If all of the factors listed above are met, an employment relationship does not exist under the FLSA, and the Act’s minimum wage and overtime provisions do not apply to the intern. This exclusion from the definition of employment is necessarily quite narrow because the FLSA’s definition of “employ” is very broad. Some of the most commonly discussed factors for “for-profit” private sector internship programs are considered below.
Similar To An Education Environment And The Primary Beneficiary Of The Activity
In general, the more an internship program is structured around a classroom or academic experience as opposed to the employer’s actual operations, the more likely the internship will be viewed as an extension of the individual’s educational experience (this often occurs where a college or university exercises oversight over the internship program and provides educational credit). The more the internship provides the individual with skills that can be used in multiple employment settings, as opposed to skills particular to one employer’s operation, the more likely the intern would be viewed as receiving training. Under these circumstances the intern does not perform the routine work of the business on a regular and recurring basis, and the business is not dependent upon the work of the intern. On the other hand, if the interns are engaged in the operations of the employer or are performing productive work (for example, filing, performing other clerical work, or assisting customers), then the fact that they may be receiving some benefits in the form of a new skill or improved work habits will not exclude them from the FLSA’s minimum wage and overtime requirements because the employer benefits from the interns’ work.
Displacement And Supervision Issues
If an employer uses interns as substitutes for regular workers or to augment its existing workforce during specific time periods, these interns should be paid at least the minimum wage and overtime compensation for hours worked over forty in a workweek. If the employer would have hired additional employees or required existing staff to work additional hours had the interns not performed the work, then the interns will be viewed as employees and entitled compensation under the FLSA. Conversely, if the employer is providing job shadowing opportunities that allow an intern to learn certain functions under the close and constant supervision of regular employees, but the intern performs no or minimal work, the activity is more likely to be viewed as a bona fide education experience. On the other hand, if the intern receives the same level of supervision as the employer’s regular workforce, this would suggest an employment relationship, rather than training.
The internship should be of a fixed duration, established prior to the outset of the internship. Further, unpaid internships generally should not be used by the employer as a trial period for individuals seeking employment at the conclusion of the internship period.
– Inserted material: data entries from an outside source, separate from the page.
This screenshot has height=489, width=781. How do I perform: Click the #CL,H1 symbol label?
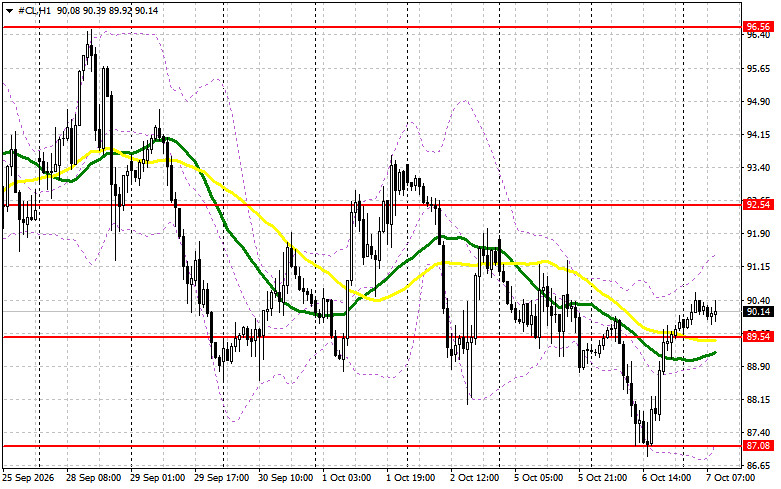[34, 10]
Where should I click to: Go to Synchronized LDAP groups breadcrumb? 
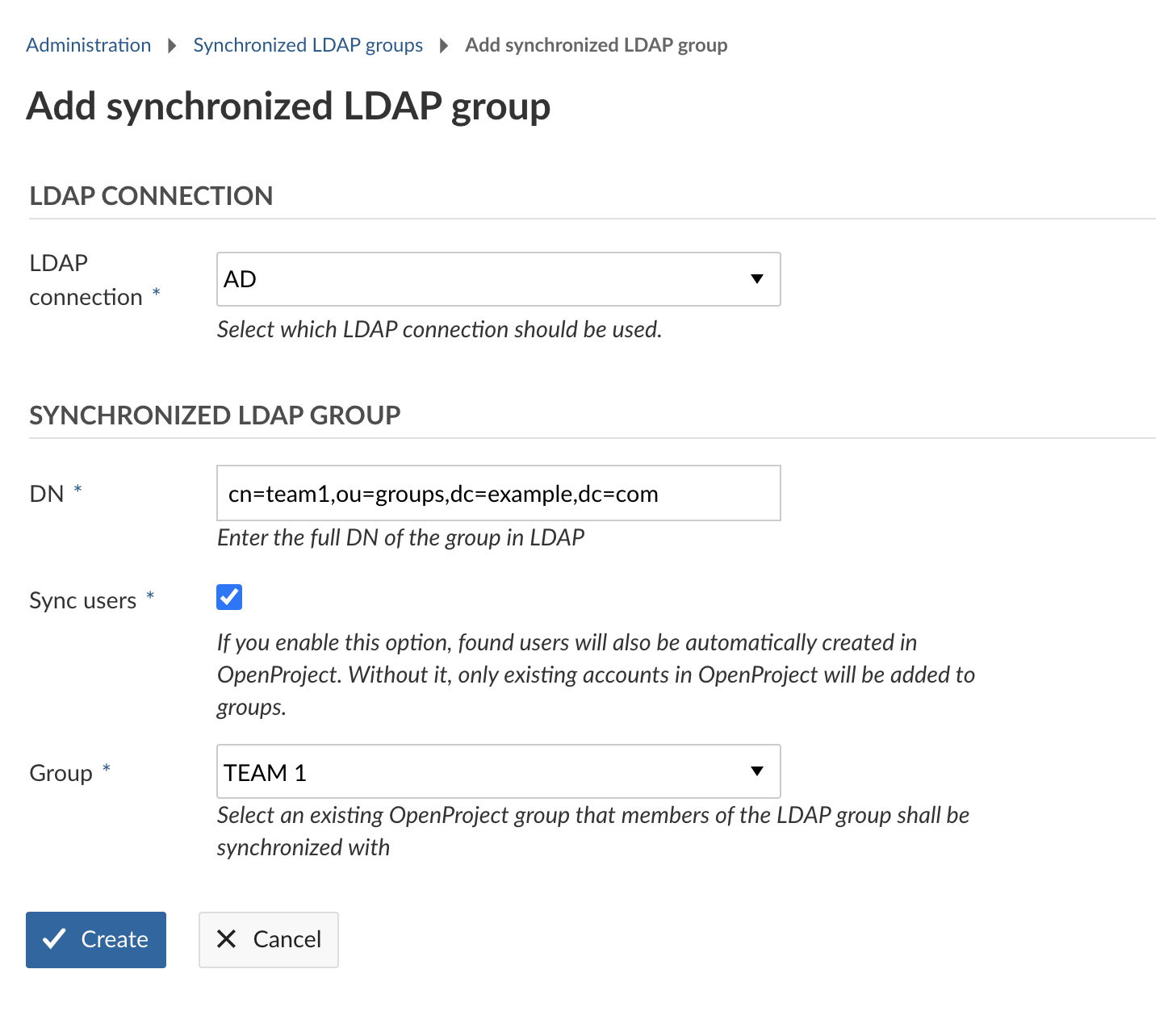pos(308,45)

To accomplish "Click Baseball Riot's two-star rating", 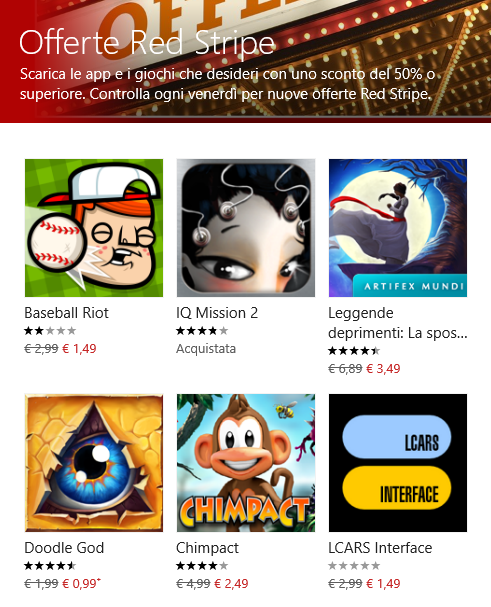I will coord(50,331).
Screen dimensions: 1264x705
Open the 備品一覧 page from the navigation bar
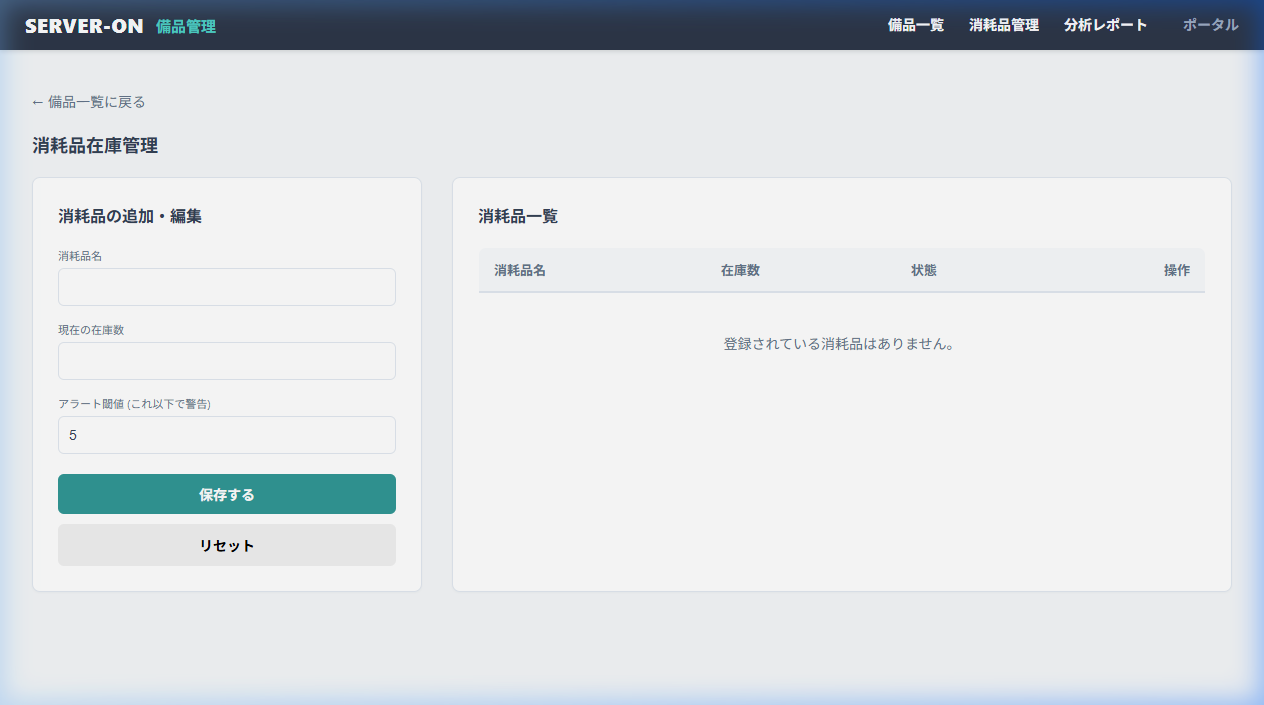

If an intern is placed with the employer for a trial period with the expectation that he or she will then be hired on a permanent basis, that individual generally would be considered an employee under the FLSA.
Source: Steven Greenhouse, “Judge Rules that Movie Studio Should have Been Paying Interns,” TNYT (Jun. 2013); Laura M. Holson, “In World of High-Glamour, Low-Pay Jobs, the Recession Has Its Bright Spots, TNYT (Feb. 2009); Department of Labor Website.